---- Listed records

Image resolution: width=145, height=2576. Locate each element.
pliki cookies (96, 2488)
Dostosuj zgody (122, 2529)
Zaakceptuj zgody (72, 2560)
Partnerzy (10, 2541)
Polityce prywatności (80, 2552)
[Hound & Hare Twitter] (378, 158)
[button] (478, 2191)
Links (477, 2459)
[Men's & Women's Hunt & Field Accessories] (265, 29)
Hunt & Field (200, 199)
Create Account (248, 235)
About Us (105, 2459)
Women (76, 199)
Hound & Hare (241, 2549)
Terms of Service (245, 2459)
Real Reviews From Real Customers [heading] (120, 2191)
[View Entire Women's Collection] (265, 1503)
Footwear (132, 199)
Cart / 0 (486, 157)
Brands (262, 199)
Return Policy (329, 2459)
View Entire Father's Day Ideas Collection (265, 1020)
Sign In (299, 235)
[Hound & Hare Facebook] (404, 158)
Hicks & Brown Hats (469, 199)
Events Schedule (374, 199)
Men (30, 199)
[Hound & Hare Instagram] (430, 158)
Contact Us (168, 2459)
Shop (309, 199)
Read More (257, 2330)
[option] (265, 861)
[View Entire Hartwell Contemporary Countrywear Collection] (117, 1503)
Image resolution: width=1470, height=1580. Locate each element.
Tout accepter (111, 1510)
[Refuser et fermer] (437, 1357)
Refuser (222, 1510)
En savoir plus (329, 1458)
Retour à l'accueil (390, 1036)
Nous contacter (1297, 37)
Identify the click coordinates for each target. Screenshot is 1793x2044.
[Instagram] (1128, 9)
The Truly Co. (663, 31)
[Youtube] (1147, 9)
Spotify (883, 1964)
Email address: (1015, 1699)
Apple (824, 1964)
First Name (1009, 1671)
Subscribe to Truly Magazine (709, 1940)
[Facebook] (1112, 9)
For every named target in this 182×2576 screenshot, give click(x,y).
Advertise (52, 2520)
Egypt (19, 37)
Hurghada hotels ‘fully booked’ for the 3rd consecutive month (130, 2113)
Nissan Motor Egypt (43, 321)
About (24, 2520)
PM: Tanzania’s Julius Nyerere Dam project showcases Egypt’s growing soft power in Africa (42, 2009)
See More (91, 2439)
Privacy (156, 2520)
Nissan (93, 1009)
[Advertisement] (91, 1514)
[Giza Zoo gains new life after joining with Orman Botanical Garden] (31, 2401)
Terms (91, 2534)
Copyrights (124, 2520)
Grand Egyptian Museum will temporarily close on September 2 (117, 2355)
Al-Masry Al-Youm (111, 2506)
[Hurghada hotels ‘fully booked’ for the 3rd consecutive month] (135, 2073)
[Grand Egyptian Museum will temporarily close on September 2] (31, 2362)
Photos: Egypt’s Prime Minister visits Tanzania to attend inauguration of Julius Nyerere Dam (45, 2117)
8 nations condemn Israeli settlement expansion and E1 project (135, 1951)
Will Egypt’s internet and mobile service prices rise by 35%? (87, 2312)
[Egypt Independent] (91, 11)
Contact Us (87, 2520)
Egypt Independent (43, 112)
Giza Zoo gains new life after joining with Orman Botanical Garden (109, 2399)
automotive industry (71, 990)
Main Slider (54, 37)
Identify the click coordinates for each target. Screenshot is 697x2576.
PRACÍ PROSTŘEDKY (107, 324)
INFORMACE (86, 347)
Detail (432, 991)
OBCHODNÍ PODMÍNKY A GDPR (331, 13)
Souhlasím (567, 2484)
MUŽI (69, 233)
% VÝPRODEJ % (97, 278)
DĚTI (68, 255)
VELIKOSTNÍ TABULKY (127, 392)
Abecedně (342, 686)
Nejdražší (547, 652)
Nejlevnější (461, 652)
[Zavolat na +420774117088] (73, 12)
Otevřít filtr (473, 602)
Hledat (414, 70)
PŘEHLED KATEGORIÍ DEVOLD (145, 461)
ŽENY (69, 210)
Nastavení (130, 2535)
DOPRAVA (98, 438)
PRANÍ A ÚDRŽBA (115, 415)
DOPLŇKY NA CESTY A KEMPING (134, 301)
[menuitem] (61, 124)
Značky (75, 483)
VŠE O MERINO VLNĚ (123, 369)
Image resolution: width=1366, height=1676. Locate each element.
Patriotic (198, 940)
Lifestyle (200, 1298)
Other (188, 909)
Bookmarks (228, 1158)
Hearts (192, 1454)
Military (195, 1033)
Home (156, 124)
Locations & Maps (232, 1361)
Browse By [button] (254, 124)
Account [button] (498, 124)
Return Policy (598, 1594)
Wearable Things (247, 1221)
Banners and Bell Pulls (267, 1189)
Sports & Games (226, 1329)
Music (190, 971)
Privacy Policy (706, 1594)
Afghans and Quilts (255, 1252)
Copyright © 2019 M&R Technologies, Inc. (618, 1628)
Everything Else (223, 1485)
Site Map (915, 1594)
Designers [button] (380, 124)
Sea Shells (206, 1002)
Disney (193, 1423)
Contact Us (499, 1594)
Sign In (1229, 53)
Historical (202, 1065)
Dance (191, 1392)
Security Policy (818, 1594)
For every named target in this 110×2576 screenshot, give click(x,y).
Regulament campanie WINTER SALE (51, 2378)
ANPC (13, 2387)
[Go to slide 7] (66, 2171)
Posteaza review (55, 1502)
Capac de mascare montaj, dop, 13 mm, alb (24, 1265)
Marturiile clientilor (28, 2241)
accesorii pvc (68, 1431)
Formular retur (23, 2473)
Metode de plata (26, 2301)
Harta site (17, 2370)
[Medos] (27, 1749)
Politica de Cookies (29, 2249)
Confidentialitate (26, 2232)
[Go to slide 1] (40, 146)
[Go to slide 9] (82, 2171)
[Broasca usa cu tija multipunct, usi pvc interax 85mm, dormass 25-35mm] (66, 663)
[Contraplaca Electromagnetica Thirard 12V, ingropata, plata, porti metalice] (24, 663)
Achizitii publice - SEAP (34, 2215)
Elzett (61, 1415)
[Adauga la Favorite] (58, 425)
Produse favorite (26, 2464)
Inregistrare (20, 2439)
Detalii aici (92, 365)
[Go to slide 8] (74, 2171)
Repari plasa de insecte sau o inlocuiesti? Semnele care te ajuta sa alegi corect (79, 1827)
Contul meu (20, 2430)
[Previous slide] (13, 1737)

--------

What you write should match, character for character, the lines from the one with "Contact Us (499, 1594)" to the end of the data, both included.

Contact Us (499, 1594)
Sign In (1229, 53)
Historical (202, 1065)
Dance (191, 1392)
Security Policy (818, 1594)
For every named target in this 110×2576 screenshot, give click(x,y).
Regulament campanie WINTER SALE (51, 2378)
ANPC (13, 2387)
[Go to slide 7] (66, 2171)
Posteaza review (55, 1502)
Capac de mascare montaj, dop, 13 mm, alb (24, 1265)
Marturiile clientilor (28, 2241)
accesorii pvc (68, 1431)
Formular retur (23, 2473)
Metode de plata (26, 2301)
Harta site (17, 2370)
[Medos] (27, 1749)
Politica de Cookies (29, 2249)
Confidentialitate (26, 2232)
[Go to slide 1] (40, 146)
[Go to slide 9] (82, 2171)
[Broasca usa cu tija multipunct, usi pvc interax 85mm, dormass 25-35mm] (66, 663)
[Contraplaca Electromagnetica Thirard 12V, ingropata, plata, porti metalice] (24, 663)
Achizitii publice - SEAP (34, 2215)
Elzett (61, 1415)
[Adauga la Favorite] (58, 425)
Produse favorite (26, 2464)
Inregistrare (20, 2439)
Detalii aici (92, 365)
[Go to slide 8] (74, 2171)
Repari plasa de insecte sau o inlocuiesti? Semnele care te ajuta sa alegi corect (79, 1827)
Contul meu (20, 2430)
[Previous slide] (13, 1737)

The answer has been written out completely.